The approaching vessel’s superstructure showed clearly above the horizon, and at that moment the marine frequency channel on 156.5 MHz crackled to life in the Goose’s radio room at the back of the bridge.
‘Bulk tanker on the port bow! This is Commander Robins aboard the United States Navy destroyer USS Manila Bay. What ship are you?’ Cyril glanced at Kamal.
‘You wish me to reply?’
‘Yes. But remember you will be the first to die if you make a mistake.’

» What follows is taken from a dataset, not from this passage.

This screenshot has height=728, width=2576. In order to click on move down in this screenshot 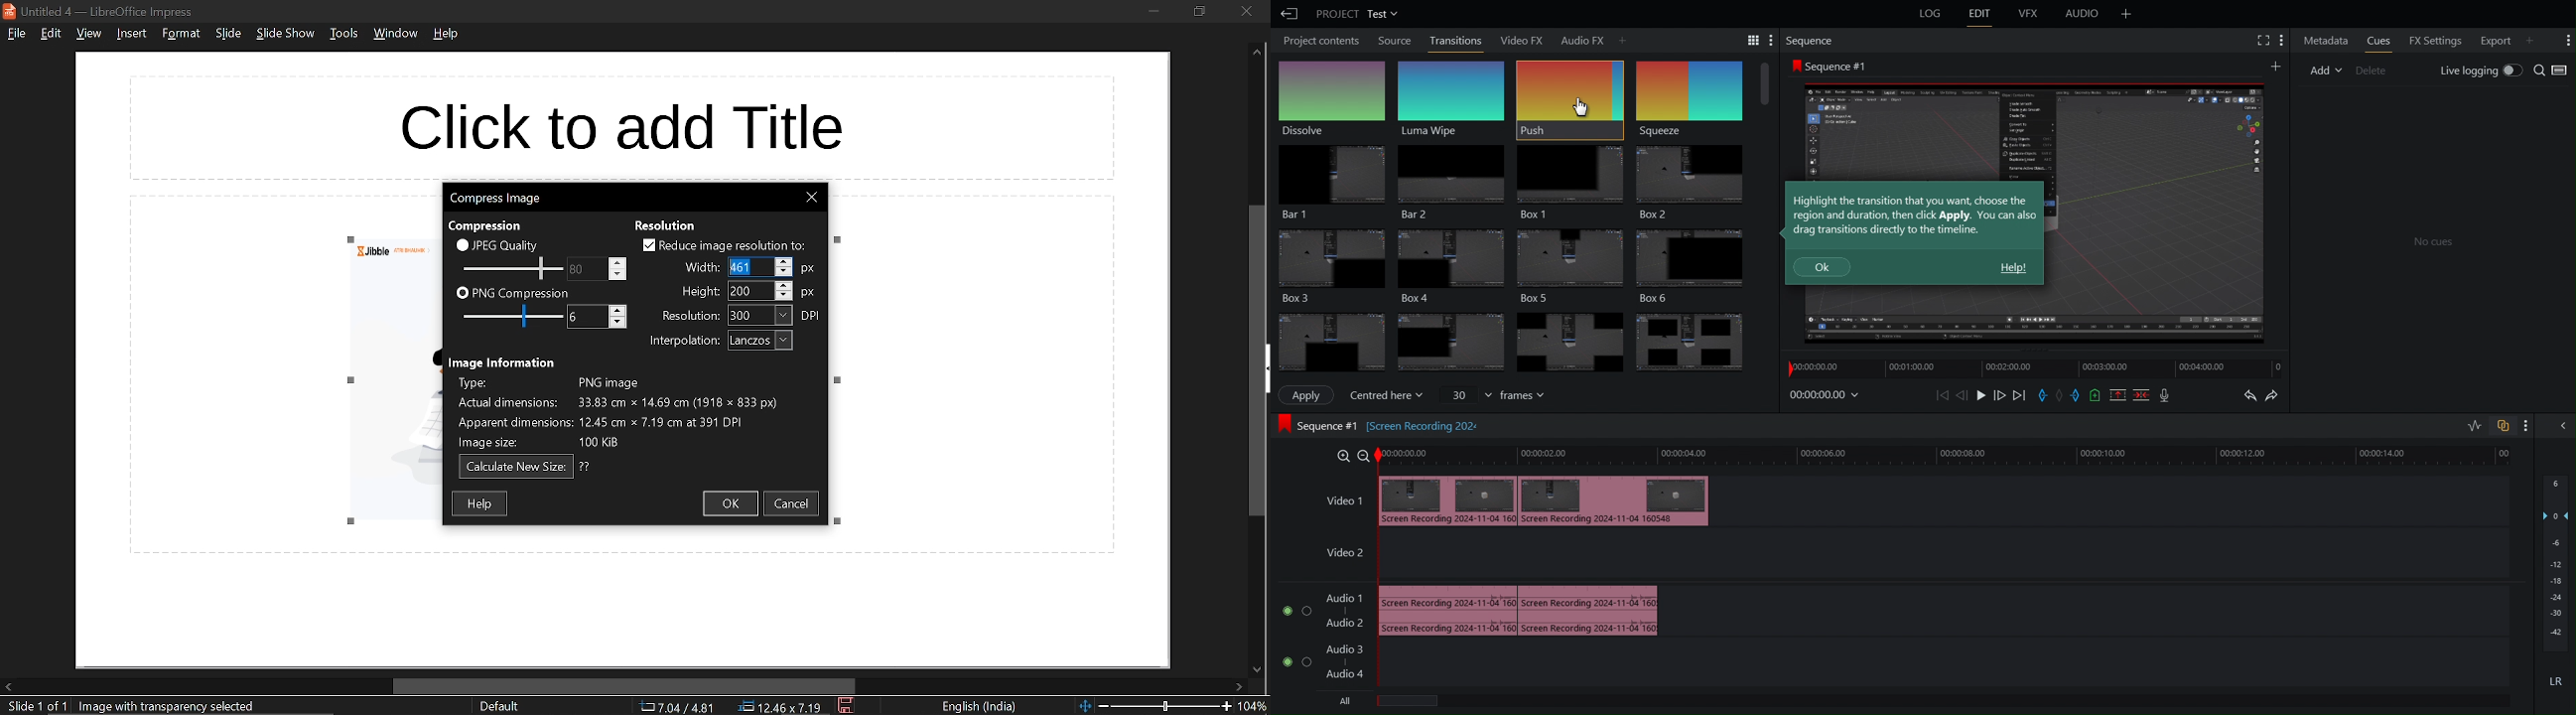, I will do `click(1255, 667)`.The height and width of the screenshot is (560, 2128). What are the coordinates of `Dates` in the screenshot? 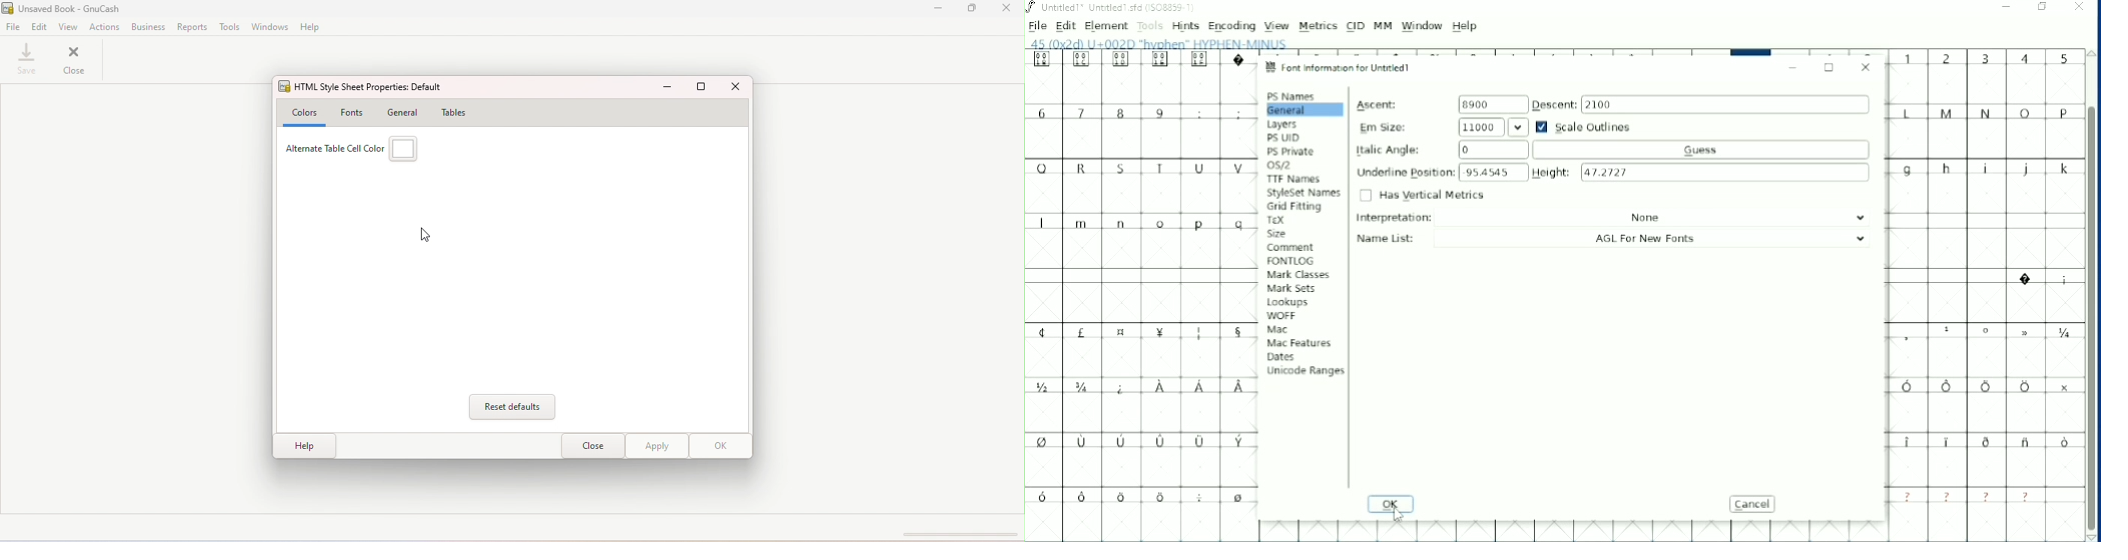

Cyril nodded. He crossed the deck to the radio room and unhooked the microphone. He took his time. He did not want to appear over-willing or efficient. The other captain would expect a certain amount of slovenliness from a merchantman.
‘Hi there! Manila Bay. This is the Golden Goose. Captain Stamford. En route Sidi el Razig in the Persian Gulf to Jedda in Saudi Arabia.’ There was a long silence, then Robins came back on the line.
‘Captain Stamford, sir! You wouldn’t happen to be an American citizen by any chance?’
‘Son of a gun! How d’you know that?’ Cyril exaggerated his accent slightly. ‘Darned right I’m an American. Cyril Stamford, late commanding the US Navy cruiser Reno. They put me out to grass for being too old and decrepit.’ He chuckled. From the destroyer there was a momentary silence.